Broadcasting Flux.jl model over vectors

RomeoV · July 5, 2022, 1:41pm

Hello,
Flux.jl based models are usually evaluated in a batch-wise fashion for performance reasons, i.e.

xs_batch = rand(10, 64);  # 64 ten-dimensional features
ys_batch = model(xs_batch)
@assert size(ys_batch) == (1, 64)

For cleanly writing a pseudo-code implementation, I would like to define xs as an AbstractVector of samples which lie continuously in memory, and then write model.(xs). The overloaded implementation should then automatically batch the samples, compute the results batch-by-batch and then unbatch them again to return a AbstractVector{Output_t}.

# I want this
xs = [rand(10) for _ in 1:64];  # or better `rand(10, 64) |> unbatch`
ys = model.(xs)  # automatically batches
@assert length(ys) == 64

I was able to redefine the broadcasting rule for my model (see below), and model.(xs) works.
But when defining another function f(x) = 2*model(x) and then computing f.(xs), the redefined broadcasting rule doesn’t get used anymore…

f(x) = 2*model(x)
f.(xs)  # this doesn't use my custom batching anymore :(

Here’s a MWE including the redefined broadcasting for my model.

using Flux
using MLUtils
using Transducers

Input_t = Vector{Float32}
Output_t = Vector{Float32}
data = rand(Float32, 3, 20) |> unbatch;  # makes vector of slices
model = Chain(Dense(3, 100), Dense(100, 100), Dense(100, 2));

Broadcast.broadcasted(model_::typeof(model), xs::AbstractVector{Input_t}) = begin
    batchsize = 16
    model_batched(xs :: AbstractVector{Input_t}) :: AbstractVector{Output_t} = begin
            @info length(xs)
            return model_(xs |> batch) |> unbatch
        end
    return collect(xs |> Partition(batchsize; flush=true) |> MapCat(model_batched))  # or tcollect/dcollect
end

model.(data)  # works (!), prints the @info
f(x) = 2*model(x)
f.(data)  # also "works", but doesn't use the provided broadcasting implementation

Any pointers how to make f also use the broadcasting rule would be appreciated!

Cheers

albheim · July 5, 2022, 4:16pm

To make f use the broadcasting rule you would need it to be the same type, and if you want that to work in general for arbitrary functions then you probably want to dispatch on any callable with your specific data type. This could be done, though I don’t think it is a good idea since it might affect other code in unexpected ways.

It seems like unbatch copies the original data, so if you wanted that preserved without copying you might want to create your own implementation for that.
But then you might also just create a wrapper type for the data and dispatch the broadcast on that type instead of the model type maybe? Seems easier if you dont want to keep the model type constant.

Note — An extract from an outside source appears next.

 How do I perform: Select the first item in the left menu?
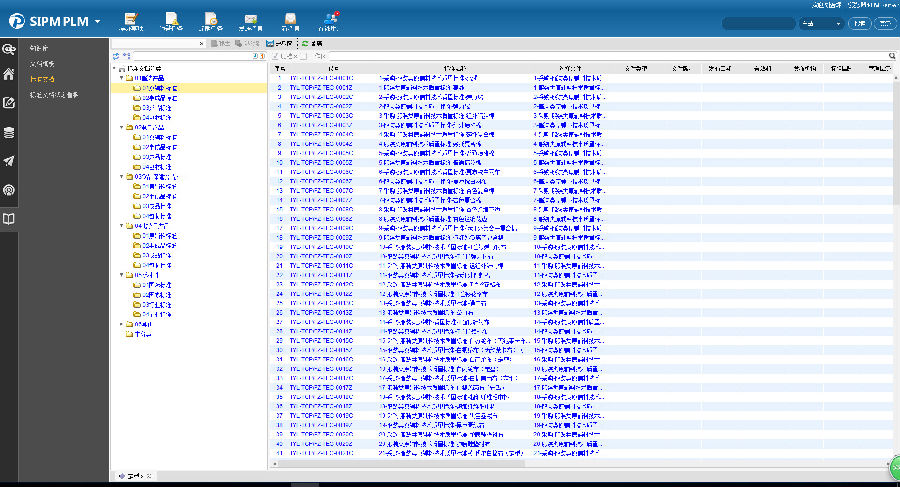click(38, 48)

Though I can’t really say I see how this becomes that much cleaner than just being clear about having a matrix where the batching is in one of the dimensions, just seems a bit messier with having to do this broadcast dispatch in some reasonable way

bertschi · July 5, 2022, 9:32pm

If I understand your use case correctly, this would fit very well the idea behind my library JJ.jl (inspired by APL/J). Using it, you could define your model/function for a vector input and apply it over a batch by giving it rank of one, i.e.,

using JJ

model = Dense(10, 2)
f(x::AbstractVector) = 2 .* model(x) 

batch = randn(10, 64)
rank"f 1"(batch) |> size  # would give (2, 64)

This gives indeed very clean code also for more complicated models, e.g., see my example of a simple transfomer layer.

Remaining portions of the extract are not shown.